Showing the model the judgment style you want.

How Can You Write Prompts More Stably for Structured Tasks?

A typical scenario: Information extraction

If you only say:

Help me extract resume information.

Then the model may:

Miss fields
Use inconsistent field names
Output extra explanations

A better version

Please extract the information from the resume below and output JSON.

Fields:
- name: string
- school: string
- skills: list[string]

Do not output any extra explanation.

This clearly explains the task, structure, and boundaries.

The “Minimal Experiment” Habit in Prompt Practice

Do not change too many things at once

The biggest trap in Prompt debugging is this:

The task description changes
The examples change
The output format changes too

Then you have no idea which change actually mattered.

A better way

Change only one variable at a time, for example:

First add output constraints only
Then add few-shot examples only
Then change only the format requirements

This is very similar to tuning model hyperparameters.

Prompt debugging loop comic

A Small Prompt Evaluation Example

First define test samples

test_cases = [
    {"input": "This course is explained very clearly.", "expected": "positive"},
    {"input": "The content is a bit messy.", "expected": "negative"}
]

for case in test_cases:
    print(case)

Expected output:

{'input': 'This course is explained very clearly.', 'expected': 'positive'}
{'input': 'The content is a bit messy.', 'expected': 'negative'}

Why is this step important?

Because Prompt Engineering also needs evaluation.

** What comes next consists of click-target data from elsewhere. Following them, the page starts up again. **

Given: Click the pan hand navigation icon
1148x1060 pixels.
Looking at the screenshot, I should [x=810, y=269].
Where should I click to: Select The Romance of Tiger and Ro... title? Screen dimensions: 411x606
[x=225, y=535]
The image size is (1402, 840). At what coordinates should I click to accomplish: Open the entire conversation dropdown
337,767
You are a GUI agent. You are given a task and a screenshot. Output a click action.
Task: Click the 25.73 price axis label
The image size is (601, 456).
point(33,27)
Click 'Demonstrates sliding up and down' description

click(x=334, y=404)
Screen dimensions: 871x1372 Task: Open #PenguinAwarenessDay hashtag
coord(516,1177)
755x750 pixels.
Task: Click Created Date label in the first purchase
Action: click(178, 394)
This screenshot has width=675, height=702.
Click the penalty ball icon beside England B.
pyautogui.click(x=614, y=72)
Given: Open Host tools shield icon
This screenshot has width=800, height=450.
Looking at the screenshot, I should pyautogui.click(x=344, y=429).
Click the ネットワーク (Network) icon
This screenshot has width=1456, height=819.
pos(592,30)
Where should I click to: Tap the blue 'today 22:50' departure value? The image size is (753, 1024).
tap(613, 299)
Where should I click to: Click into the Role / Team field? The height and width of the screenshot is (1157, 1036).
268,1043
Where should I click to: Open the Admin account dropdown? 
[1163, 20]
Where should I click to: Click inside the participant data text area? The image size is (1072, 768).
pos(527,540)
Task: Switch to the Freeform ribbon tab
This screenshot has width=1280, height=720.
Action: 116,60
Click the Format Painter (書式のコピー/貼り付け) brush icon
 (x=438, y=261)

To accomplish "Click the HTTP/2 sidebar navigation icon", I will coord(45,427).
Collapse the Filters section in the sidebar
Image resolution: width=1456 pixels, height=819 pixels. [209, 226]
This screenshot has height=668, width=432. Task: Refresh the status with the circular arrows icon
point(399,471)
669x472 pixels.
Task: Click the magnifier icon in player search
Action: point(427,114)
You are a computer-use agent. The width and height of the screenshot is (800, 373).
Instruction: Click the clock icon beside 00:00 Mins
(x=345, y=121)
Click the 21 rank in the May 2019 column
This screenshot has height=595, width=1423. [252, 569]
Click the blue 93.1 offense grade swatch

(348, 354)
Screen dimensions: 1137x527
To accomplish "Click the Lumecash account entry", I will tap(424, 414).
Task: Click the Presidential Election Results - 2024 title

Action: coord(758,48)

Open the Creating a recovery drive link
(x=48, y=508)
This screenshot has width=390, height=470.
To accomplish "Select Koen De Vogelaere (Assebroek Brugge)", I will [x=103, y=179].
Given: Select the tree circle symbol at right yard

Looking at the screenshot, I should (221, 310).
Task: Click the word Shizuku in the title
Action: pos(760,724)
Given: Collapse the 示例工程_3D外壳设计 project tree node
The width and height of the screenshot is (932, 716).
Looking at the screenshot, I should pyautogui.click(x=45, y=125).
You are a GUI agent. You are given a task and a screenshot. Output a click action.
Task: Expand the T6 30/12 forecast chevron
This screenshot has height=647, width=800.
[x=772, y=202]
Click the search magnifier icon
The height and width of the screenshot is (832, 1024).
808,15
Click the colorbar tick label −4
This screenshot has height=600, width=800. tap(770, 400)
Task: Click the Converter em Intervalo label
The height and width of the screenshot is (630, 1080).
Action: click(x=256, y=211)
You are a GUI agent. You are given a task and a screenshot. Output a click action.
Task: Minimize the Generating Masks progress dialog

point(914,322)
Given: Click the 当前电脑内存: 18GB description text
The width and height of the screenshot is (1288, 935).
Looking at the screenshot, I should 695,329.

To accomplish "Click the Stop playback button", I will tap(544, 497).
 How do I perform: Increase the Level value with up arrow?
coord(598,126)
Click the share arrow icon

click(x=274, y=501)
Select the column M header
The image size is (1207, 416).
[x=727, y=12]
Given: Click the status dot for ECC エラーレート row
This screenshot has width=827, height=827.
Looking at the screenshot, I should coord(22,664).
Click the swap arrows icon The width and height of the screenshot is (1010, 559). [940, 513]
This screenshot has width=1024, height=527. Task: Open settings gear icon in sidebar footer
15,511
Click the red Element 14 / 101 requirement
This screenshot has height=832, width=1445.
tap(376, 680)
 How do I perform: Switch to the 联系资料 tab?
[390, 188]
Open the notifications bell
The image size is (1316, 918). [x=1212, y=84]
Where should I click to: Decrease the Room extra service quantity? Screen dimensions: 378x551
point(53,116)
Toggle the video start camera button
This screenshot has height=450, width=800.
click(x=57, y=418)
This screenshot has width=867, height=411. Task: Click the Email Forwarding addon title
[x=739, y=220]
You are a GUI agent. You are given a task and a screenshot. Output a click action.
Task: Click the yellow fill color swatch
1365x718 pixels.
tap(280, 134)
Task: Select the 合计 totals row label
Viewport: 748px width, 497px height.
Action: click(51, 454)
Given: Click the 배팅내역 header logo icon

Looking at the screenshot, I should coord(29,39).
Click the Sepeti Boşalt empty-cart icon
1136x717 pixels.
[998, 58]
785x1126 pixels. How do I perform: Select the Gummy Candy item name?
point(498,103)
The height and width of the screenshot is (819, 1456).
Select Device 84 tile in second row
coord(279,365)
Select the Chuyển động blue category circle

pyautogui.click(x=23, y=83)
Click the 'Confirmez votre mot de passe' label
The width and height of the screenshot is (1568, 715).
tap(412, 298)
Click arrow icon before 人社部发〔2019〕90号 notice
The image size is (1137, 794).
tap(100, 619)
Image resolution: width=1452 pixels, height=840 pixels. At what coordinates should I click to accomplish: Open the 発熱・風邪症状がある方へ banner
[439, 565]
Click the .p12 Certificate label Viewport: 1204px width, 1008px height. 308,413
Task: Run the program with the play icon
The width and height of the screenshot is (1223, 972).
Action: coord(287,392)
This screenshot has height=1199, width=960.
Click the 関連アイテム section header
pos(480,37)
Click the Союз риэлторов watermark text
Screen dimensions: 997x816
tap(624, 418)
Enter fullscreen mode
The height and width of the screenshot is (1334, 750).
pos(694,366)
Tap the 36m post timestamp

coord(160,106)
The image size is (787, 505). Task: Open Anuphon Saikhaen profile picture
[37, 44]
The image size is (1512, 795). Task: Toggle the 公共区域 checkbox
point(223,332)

Without test samples, you can only judge whether a prompt is “good” based on feeling.

A more mature approach is:

Have an input set
Have expected outputs
Check whether the prompt consistently matches expectations

Common Pitfalls for Beginners

Not clearly defining the output when writing prompts

This makes post-processing increasingly painful.

Thinking prompt tuning can only rely on inspiration

In fact, it is very similar to ordinary engineering debugging: run small experiments, look at the results, and improve step by step.

Only looking at one successful case

Getting one example right does not mean the prompt is stable.

Evidence to Keep

Keep this page’s proof of learning as a small evidence card:

Baseline Prompt: first version and failure
Changed Variable: one prompt dimension changed at a time
Score: simple pass/fail or rubric result
Failure Bucket: instruction, context, format, or ambiguity
Next Iteration: one concrete edit to try

Summary

The most important thing in this section is not memorizing how many Prompt techniques you know, but building this habit:

Treat Prompt as a task interface to design, and as a system component to debug.

When you start iterating around the task goal, format, constraints, and examples instead of writing one sentence by intuition, Prompt Engineering truly begins to mature.

Exercises

Choose a task you are familiar with, first write a “bad prompt,” then improve it step by step into a better version.
Add a few-shot version for the “sentiment classification” task.
Rewrite the “text summarization” task into a structured output format, such as JSON.
Explain in your own words: Why is Prompt Engineering not “writing one nice sentence,” but “designing a task interface”?

Reference implementation and walkthrough

A bad prompt is vague, such as “analyze this.” A better version names the task, input, expected output, labels, constraints, and at least one failure boundary.
The few-shot version should include representative positive, negative, and neutral examples, then require the same label format for the new case.
A structured summary could return {"summary": "...", "key_points": ["..."], "risks": ["..."], "missing_info": ["..."]}.
Prompt engineering is interface design because it defines inputs, outputs, constraints, validation expectations, and failure handling between the model and the surrounding system.